:: Passage given ::
## START

One way to do this is to plot it as a network based on the relationships between the keywords (how often they coincide in the same post).

When you use this sql-script to get the data of the site from (data.stackexchange.com/stats/query/edit/1122036)

select Tags from Posts where PostTypeId = 1 and Score >2

Then you obtain a list of keywords for all questions with a score of 2 or higher.

You could explore that list by plotting something like the following:

Update: the same with color (based on eigenvectors of the relation matrix) and without the self-study tag

You could clean this graph up a bit further (e.g. take out the tags which do not relate to statistical concepts like software tags, in the above graph this is already done for the 'r' tag) and improve the visual representation, but I guess that this image above already shows a nice starting point.

R-code:

#the sql-script saved like an sql file
network <- read.csv("~/../Desktop/network.csv", stringsAsFactors = 0)
#it looks like this:
> network[1][1:5,]
 [1] "<r><biostatistics><bioinformatics>"

## END

:: Data provided ::
## START

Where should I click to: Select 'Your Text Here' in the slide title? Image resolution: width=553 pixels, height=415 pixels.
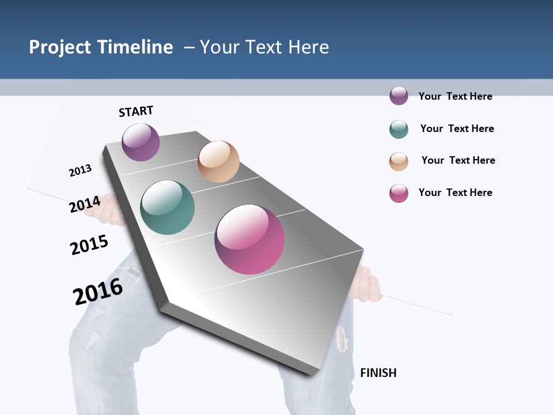(264, 47)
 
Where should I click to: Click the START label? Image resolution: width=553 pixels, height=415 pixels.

## END

:: Task to carry out ::
From the forum post about plotting keyword networks, list every table name and column name that appears in its SQL query.

:: The response ::
The query uses the table Posts and the columns Tags, PostTypeId, and Score.